* start Task data *

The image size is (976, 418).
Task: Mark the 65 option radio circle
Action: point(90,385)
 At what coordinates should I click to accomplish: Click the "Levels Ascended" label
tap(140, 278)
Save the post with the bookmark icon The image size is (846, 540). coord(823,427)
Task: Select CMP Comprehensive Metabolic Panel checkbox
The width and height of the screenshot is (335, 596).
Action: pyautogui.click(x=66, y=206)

* end Task data *
* start Task data *

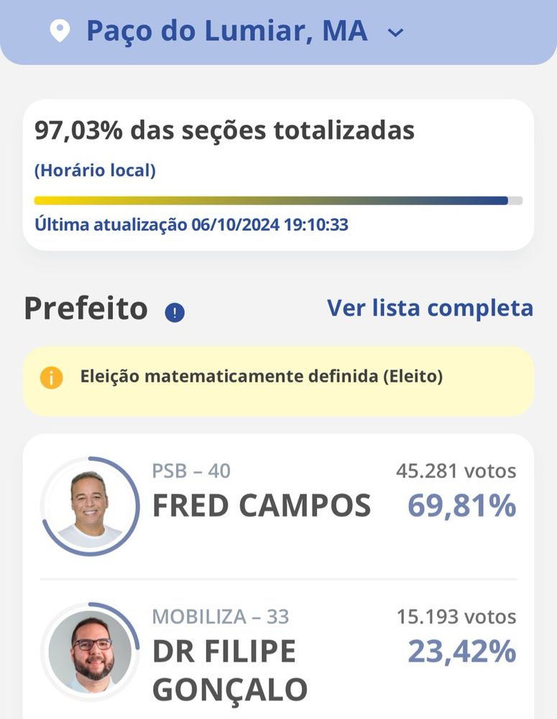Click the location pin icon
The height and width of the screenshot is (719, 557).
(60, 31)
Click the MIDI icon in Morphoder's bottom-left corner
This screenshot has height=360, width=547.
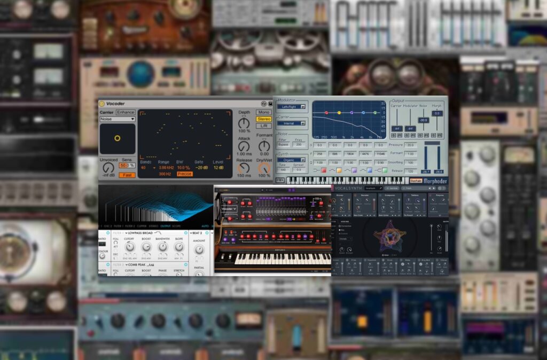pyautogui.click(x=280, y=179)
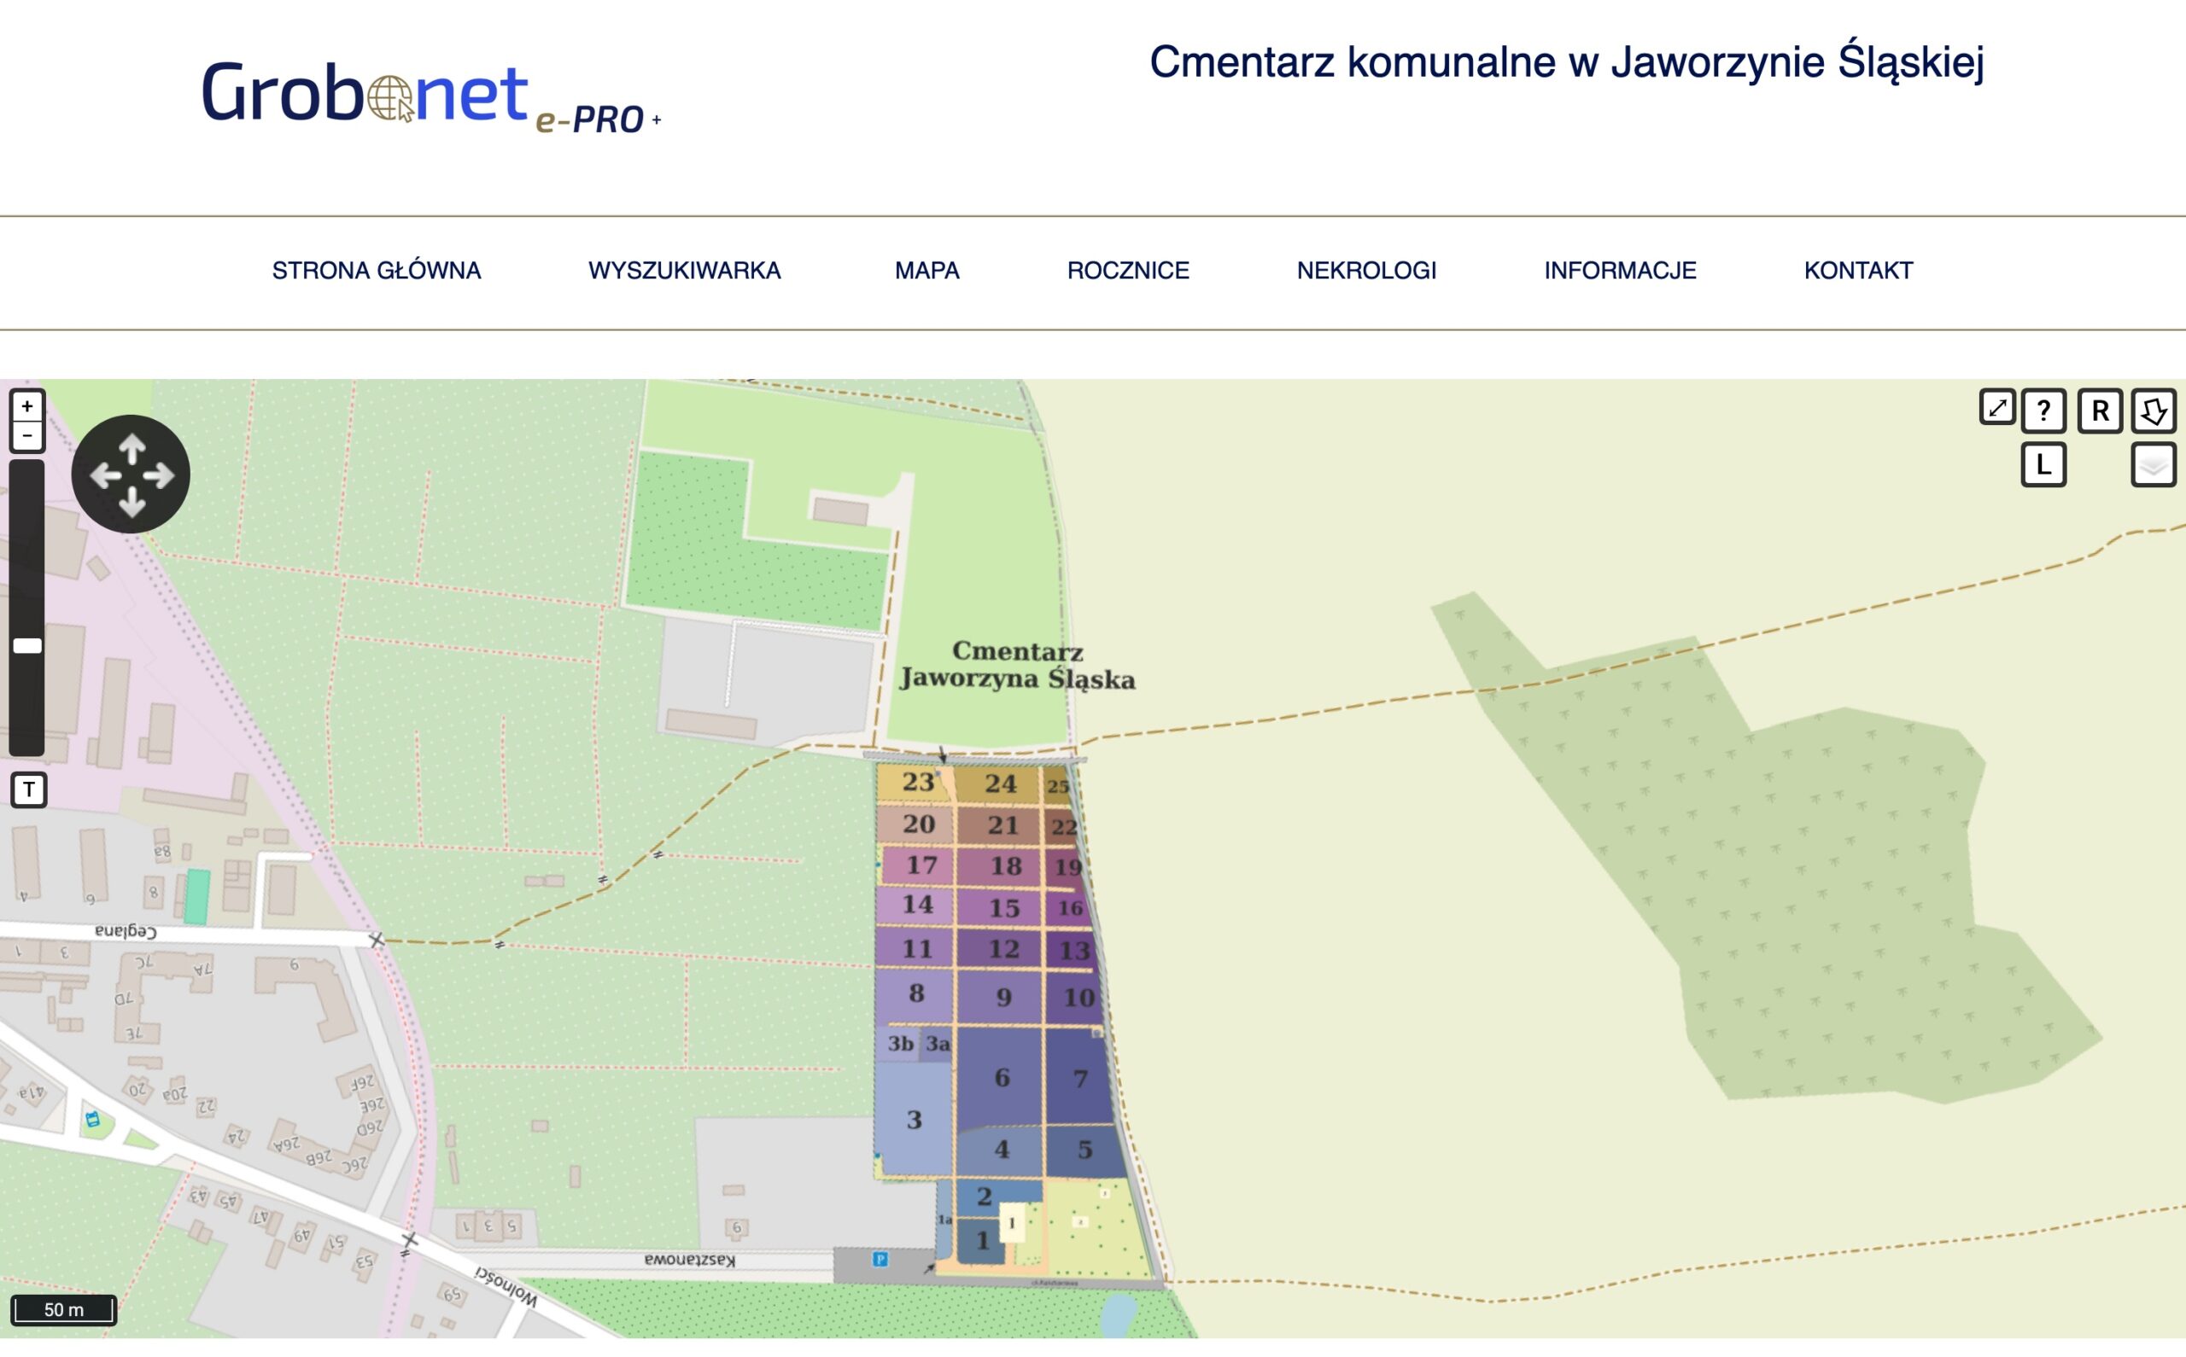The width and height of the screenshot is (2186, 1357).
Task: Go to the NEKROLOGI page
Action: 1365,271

* end Task data *

Copy out the entries word for word, starting with the line that contains "At what coordinates" and going on through the line that contains "Save the post".

 At what coordinates should I click to accomplish: Click the "Levels Ascended" label
tap(140, 278)
Save the post with the bookmark icon The image size is (846, 540). coord(823,427)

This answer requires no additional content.